In the effort to add multimedia documents in the Semantic Web
multimedia ontologies will play an important role. In contrast to
the usual ontologies, multimedia ontologies are formed by three
different parts. The first part is the usual ontological part
found in all web ontologies, which includes class, property and
restriction definitions. The second part is the visual description
part, where multimedia documents are given a visual description
based on an MPEG-7 visual ontology. At last the third part is the
actual raw data of the multimedia document. As it is obvious
multimedia ontologies introduce new issues in task of (multimedia)
ontology alignment that need to be tackled.

The alignment of the usual ontological part of multimedia
ontologies can be handled by the usual ontology alignment
techniques, which have been developed in the literature.
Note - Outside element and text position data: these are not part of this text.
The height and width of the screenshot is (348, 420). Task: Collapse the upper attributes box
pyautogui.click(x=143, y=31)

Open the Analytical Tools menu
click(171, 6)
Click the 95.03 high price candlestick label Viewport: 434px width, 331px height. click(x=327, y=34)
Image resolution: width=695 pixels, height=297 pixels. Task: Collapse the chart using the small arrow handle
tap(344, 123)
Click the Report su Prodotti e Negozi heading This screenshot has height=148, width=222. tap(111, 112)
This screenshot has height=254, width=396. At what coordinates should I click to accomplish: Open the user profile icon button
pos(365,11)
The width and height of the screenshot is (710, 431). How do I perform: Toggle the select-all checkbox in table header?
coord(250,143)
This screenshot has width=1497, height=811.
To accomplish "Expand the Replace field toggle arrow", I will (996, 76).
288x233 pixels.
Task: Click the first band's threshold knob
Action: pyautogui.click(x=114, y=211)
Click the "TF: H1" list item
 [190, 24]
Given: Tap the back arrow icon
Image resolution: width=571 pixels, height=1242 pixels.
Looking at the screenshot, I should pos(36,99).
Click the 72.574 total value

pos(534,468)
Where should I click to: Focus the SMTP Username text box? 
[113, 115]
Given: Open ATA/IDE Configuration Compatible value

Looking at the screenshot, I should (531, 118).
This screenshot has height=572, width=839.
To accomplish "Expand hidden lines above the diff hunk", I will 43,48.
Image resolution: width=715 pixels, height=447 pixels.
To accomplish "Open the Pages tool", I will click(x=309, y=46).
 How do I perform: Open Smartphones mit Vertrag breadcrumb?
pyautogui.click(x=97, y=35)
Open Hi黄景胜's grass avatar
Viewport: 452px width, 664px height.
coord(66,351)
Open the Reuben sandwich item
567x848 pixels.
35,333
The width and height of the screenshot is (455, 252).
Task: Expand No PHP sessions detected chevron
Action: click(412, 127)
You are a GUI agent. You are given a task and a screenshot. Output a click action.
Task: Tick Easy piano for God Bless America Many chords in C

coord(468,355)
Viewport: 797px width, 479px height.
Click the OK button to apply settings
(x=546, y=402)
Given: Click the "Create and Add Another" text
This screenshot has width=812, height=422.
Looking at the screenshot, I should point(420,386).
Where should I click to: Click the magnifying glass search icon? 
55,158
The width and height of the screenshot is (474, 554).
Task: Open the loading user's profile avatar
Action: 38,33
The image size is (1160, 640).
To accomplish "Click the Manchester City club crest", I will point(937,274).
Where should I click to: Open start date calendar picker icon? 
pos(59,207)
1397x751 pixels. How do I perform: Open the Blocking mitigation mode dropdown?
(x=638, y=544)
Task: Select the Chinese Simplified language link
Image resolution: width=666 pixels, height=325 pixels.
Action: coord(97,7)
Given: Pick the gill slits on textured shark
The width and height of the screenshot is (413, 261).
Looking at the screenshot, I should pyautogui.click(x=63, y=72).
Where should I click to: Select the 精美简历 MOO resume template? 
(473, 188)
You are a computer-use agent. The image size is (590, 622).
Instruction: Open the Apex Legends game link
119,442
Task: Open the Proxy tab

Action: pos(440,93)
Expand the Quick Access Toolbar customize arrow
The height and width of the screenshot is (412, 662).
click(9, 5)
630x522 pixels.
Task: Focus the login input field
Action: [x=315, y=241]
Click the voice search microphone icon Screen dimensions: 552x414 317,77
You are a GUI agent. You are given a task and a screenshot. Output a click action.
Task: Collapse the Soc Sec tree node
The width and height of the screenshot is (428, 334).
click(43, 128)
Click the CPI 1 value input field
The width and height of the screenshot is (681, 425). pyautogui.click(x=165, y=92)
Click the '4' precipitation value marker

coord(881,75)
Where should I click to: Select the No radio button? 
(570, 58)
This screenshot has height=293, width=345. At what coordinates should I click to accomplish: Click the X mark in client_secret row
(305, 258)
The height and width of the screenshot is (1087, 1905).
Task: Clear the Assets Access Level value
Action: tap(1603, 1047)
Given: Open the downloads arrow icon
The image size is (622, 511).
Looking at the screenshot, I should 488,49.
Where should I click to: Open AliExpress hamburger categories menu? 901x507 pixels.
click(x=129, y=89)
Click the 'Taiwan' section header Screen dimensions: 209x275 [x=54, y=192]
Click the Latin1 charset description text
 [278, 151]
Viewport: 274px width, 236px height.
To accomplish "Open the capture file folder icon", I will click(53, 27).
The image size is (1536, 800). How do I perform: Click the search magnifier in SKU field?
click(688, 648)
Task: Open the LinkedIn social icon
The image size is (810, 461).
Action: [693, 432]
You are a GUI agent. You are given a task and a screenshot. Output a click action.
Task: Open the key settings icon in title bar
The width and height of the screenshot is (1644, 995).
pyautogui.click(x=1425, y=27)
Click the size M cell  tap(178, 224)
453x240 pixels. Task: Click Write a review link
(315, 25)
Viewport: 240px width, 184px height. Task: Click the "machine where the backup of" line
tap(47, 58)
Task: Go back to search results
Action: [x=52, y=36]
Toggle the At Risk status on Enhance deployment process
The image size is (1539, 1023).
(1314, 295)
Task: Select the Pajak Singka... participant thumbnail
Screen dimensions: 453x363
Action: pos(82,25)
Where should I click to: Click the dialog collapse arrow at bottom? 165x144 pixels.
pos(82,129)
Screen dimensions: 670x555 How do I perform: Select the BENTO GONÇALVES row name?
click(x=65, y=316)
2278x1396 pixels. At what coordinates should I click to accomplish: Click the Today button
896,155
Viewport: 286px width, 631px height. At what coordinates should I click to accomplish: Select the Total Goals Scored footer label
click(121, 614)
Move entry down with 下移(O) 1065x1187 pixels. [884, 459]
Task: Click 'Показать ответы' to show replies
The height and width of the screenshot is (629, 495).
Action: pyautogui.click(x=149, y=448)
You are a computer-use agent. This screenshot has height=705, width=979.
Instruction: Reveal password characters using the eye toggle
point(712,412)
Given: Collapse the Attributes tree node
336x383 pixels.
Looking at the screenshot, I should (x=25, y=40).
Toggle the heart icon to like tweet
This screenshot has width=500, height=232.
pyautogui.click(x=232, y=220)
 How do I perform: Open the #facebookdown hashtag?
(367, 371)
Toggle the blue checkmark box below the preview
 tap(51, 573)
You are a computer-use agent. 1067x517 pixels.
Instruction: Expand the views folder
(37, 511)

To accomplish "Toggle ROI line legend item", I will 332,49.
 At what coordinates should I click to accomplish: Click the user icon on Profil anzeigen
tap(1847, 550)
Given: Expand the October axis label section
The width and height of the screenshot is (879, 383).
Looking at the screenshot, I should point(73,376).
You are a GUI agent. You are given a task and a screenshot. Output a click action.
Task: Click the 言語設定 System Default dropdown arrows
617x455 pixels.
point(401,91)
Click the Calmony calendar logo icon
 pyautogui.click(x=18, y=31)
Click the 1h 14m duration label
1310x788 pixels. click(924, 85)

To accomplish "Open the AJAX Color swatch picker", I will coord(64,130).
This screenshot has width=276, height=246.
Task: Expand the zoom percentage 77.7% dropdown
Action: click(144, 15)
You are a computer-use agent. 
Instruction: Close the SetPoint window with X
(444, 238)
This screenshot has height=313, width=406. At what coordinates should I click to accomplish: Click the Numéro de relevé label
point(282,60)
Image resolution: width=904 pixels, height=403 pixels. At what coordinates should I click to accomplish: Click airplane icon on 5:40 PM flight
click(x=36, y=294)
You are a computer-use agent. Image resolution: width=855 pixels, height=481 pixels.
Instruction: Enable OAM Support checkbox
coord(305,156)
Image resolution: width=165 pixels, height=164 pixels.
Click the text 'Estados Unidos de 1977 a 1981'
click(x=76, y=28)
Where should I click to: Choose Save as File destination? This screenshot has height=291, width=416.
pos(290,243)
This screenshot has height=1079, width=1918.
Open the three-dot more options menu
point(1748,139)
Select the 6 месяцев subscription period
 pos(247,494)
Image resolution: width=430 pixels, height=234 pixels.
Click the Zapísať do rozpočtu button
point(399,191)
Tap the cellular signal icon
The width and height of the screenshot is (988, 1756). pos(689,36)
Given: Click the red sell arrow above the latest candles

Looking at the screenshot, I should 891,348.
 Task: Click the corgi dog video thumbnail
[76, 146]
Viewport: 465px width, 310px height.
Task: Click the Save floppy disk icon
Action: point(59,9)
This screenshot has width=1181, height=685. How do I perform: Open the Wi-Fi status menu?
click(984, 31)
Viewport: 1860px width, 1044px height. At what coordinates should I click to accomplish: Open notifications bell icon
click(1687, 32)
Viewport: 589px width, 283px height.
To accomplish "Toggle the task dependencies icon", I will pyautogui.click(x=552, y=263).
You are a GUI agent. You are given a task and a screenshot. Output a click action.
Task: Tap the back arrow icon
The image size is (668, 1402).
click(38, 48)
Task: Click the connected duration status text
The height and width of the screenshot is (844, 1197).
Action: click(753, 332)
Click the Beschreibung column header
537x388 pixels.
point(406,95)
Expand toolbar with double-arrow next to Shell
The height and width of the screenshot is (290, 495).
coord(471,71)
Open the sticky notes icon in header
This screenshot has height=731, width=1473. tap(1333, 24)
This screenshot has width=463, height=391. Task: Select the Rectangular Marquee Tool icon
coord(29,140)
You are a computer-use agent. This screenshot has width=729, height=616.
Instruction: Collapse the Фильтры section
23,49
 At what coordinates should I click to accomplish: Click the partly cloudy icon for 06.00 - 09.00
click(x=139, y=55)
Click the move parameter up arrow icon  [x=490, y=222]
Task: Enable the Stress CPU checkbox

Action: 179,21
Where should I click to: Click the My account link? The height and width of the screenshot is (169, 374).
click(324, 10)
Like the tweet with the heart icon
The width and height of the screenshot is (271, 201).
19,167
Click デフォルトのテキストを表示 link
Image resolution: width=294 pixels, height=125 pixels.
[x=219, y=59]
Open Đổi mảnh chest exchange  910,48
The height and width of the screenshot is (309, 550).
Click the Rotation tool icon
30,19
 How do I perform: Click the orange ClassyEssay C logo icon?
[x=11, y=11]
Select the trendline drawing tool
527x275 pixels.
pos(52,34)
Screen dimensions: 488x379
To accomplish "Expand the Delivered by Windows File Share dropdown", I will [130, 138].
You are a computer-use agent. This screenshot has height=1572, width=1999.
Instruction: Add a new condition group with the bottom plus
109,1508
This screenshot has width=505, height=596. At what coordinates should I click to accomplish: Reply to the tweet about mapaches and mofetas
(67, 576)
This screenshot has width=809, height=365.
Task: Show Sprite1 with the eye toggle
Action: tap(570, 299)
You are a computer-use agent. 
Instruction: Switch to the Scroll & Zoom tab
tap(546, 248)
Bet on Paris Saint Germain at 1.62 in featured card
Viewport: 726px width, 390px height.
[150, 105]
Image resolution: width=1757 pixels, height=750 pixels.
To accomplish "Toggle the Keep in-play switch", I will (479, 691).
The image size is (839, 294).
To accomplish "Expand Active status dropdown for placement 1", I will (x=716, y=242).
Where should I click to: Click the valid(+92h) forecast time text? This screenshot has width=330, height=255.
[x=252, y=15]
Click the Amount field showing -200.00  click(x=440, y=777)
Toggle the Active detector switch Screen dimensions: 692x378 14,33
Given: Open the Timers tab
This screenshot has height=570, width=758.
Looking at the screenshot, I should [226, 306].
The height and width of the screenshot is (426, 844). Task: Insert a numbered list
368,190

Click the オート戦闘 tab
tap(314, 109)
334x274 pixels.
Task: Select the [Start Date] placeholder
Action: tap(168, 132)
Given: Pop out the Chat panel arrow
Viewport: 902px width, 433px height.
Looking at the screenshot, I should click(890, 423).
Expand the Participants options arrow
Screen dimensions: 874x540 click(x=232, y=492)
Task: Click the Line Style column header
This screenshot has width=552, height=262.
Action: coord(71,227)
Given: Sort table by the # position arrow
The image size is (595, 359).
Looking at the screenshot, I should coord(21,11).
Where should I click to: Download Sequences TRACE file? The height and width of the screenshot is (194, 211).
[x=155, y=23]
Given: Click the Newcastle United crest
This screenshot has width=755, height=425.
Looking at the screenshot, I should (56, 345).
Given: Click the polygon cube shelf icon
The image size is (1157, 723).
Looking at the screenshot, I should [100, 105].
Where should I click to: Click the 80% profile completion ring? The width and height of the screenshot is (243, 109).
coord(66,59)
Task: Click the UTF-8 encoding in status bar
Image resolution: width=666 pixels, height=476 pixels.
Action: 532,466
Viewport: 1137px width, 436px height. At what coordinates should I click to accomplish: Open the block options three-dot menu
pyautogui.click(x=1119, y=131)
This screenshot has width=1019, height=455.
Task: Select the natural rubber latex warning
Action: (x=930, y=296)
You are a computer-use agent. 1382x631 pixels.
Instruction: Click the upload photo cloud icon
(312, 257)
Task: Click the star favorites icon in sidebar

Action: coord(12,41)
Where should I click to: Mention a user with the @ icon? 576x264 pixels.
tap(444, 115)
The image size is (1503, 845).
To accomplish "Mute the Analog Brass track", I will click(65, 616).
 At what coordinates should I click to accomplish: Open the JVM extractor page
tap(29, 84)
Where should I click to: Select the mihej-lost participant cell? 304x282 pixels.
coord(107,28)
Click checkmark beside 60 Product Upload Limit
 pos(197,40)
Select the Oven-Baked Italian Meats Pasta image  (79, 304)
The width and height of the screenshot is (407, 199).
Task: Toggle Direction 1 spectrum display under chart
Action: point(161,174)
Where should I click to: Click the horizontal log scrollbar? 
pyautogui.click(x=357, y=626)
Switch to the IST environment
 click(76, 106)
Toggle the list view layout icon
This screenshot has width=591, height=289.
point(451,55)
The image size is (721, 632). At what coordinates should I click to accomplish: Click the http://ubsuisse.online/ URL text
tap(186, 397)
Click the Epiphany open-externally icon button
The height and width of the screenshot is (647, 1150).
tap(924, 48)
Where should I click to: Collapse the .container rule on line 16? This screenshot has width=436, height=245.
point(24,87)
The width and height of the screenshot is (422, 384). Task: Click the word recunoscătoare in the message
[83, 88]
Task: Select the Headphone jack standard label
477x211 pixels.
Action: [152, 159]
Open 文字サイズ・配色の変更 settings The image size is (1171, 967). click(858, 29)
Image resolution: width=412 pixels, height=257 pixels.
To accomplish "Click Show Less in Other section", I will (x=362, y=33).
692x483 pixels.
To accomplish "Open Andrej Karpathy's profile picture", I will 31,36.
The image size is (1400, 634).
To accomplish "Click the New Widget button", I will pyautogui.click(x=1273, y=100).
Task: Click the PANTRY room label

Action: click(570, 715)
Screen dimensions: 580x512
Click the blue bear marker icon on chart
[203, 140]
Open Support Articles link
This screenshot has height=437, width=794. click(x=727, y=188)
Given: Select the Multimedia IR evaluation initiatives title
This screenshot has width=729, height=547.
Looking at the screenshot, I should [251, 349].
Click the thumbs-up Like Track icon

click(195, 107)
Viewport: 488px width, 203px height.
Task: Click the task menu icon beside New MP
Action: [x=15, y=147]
These
techniques can be classified into the following categories:
\begin{itemize}
    \item \textbf{Terminological Methods:} Find similarities among
    entity names through string metric techniques, dictionaries or
    other linguistic techniques.
    \item \textbf{Internal Structure:} Refine the similarity among
    two entities by a portion of the similarities among their
    properties and their restrictions.
    \item \textbf{External Structure:} Refine the similarity among
    two entities by a portion of the similarities among their
    neighbor entities.
    \item \textbf{Semantic Methods:} Based on formal languages and
    model-theoretic semantics.
\end{itemize}

The visual description of multimedia documents, like images or
videos is usually performed with the aid of the MPEG-7 ISO
standard. This standard, involves a number of Descriptors with
which a characterization of the visual characteristics of the
multimedia document can be performed. For example, the Visual part
of the MPEG-7 standard includes Descriptors like the Color
descriptor by which one can describe the color layout, structure,
or specify the dominant color of some region, the Shape
descriptor, by which one can describe the contour or the shape of
a region and many more. In order to match such descriptions, new
techniques have to be devised, that would use the multimedia
descriptions to extract similarity degrees between the two
entities. The proposed way to extract similarities between two
visual descriptions is with a visual matching algorithm.

The visual matching algorithms takes as input two sets of visual
descriptions, based on the MPEG-7 visual description standard, and
returns the similarity of the two descriptions. The proposed way
to achieve this is based on a back-propagation neural network with
a single hidden layer. The network's input consists of the
low-level descriptions of of the two multimedia ontologies, while
its output is the normalized distance between the two objects,
based on all available descriptors. A training set is constructed
using the descriptors of a set of manually labelled atom regions
and the descriptors of the corresponding object models. The
network is trained under the assumption that the distance of an
atom region that belongs to the training set is minimum for the
associated object and maximum for all others.